■ What the task asks ■
On every line of the listing, check for "agent"; copy the lines that have it.

::::::::

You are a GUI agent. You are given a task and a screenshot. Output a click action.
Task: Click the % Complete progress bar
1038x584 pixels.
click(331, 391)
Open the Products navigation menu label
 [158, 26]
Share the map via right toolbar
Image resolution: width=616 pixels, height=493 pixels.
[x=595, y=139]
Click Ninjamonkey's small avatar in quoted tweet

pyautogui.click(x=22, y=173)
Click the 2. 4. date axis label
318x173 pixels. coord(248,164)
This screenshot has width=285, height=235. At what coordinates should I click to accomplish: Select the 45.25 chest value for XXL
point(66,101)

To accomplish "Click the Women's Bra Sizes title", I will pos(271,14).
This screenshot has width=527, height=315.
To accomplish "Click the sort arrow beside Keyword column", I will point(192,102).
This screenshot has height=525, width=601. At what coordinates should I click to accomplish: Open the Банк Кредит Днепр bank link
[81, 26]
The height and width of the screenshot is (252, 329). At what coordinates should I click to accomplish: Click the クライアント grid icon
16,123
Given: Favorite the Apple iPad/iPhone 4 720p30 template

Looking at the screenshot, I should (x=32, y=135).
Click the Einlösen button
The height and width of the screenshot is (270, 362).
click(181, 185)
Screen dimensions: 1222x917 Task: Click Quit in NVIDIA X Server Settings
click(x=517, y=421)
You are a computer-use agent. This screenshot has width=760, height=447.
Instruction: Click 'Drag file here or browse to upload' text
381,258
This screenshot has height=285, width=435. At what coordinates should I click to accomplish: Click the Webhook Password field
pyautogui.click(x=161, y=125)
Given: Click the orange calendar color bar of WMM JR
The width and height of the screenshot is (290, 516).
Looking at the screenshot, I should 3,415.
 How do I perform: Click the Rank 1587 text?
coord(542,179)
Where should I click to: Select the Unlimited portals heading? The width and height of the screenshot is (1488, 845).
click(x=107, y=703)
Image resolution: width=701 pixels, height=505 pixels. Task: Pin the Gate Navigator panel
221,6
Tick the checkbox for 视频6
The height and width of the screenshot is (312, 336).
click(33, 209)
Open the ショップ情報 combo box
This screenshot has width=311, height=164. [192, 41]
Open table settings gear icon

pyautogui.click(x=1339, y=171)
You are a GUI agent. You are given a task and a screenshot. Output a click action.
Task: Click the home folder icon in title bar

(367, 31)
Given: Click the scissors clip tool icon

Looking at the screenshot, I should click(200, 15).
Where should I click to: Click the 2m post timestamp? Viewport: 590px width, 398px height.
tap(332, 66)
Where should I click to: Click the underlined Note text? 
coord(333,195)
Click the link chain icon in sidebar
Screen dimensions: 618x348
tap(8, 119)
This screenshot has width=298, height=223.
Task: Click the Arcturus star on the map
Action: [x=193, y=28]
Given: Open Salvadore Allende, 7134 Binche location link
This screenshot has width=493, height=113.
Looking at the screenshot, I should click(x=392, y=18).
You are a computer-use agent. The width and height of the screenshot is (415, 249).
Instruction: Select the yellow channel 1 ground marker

::::::::

■ Expected output ■
You are a GUI agent. You are given a task and a screenshot. Output a click action.
You are a computer-use agent. This screenshot has width=760, height=447.
You are a GUI agent. You are given a task and a screenshot. Output a click action.
You are a computer-use agent. The width and height of the screenshot is (415, 249).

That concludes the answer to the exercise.